Document
— begin —
Next you would like to know the details about the data pipelines:
- Data availability and collection: What kind of data is available? How much data do you already have? Is it annotated and if so, how good is the annotation? How expensive is it to get the data annotated? How many annotators do you need for each sample? How to resolve annotators' disagreements? What's their data budget? Can you utilize any of the weakly supervised or unsupervised methods to automatically create new annotated data from a small amount of humanly annotated data?
- User data: What data do you need from users? How do you collect it? How do you get users' feedback on the system, and if you want to use that feedback to improve the system online or periodically?
- Storage: Where is the data currently stored: on the cloud, local, or on the users' devices? How big is each sample? Does a sample fit into memory? What data structures are you planning on using for the data and what are their tradeoffs? How often does the new data come in?
- Data preprocessing & representation: How do you process the raw data into a form useful for your models? Will you have to do any featuring engineering or feature extraction? Does it need normalization? What to do with missing data? If there's class imbalance in the data, how do you plan on handling it? How to evaluate whether your train set and test set come from the same distribution, and what to do if they don't? If you have data of different types, say both texts, numbers, and images, how are you planning on combining them?
— end —
Entries provided
— begin —
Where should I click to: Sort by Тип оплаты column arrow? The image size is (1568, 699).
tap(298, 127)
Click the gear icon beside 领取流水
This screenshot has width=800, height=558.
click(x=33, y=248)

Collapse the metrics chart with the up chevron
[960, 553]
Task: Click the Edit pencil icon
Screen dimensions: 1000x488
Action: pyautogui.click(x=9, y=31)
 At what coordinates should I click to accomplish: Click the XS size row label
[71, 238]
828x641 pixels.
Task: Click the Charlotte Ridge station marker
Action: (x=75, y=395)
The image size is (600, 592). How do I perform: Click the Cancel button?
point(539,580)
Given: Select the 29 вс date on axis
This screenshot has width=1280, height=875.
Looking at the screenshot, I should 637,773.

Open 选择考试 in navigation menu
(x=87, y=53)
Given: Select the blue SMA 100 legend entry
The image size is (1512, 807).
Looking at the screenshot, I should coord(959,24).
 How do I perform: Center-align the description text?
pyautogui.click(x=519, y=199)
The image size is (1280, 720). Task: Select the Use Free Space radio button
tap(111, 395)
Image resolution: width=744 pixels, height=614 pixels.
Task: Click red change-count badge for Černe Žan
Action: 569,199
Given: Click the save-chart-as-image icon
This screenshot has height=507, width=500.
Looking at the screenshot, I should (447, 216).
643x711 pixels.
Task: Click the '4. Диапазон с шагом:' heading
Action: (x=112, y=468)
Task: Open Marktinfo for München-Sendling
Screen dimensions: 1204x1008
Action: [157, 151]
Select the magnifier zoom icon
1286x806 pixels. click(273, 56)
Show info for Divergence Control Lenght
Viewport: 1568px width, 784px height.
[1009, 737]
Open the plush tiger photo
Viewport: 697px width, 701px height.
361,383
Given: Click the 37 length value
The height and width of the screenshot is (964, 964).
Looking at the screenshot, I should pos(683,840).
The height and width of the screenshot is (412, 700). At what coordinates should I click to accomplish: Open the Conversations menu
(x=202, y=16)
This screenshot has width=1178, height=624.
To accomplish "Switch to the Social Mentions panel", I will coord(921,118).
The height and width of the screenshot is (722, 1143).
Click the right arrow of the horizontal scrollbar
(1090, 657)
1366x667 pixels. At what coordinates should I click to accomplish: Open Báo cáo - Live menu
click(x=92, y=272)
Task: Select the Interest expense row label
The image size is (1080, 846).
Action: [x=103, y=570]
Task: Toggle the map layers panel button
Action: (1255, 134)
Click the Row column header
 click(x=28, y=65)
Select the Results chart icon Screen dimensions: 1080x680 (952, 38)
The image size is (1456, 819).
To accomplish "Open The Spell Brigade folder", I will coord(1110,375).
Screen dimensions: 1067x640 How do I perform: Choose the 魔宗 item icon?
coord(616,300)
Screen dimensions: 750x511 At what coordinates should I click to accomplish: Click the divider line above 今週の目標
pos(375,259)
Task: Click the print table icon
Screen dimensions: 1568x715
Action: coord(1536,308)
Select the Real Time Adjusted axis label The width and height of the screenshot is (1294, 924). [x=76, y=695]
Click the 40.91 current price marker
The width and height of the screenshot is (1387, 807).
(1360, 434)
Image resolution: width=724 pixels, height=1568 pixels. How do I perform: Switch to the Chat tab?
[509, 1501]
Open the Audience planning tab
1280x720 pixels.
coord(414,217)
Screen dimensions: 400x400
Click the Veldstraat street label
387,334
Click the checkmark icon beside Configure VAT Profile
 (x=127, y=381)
— end —
Task to carry out
Reproduce word for word the stretch of the data pipelines text from "- User data: What" through "data come in?".

Result
- User data: What data do you need from users? How do you collect it? How do you get users' feedback on the system, and if you want to use that feedback to improve the system online or periodically?
- Storage: Where is the data currently stored: on the cloud, local, or on the users' devices? How big is each sample? Does a sample fit into memory? What data structures are you planning on using for the data and what are their tradeoffs? How often does the new data come in?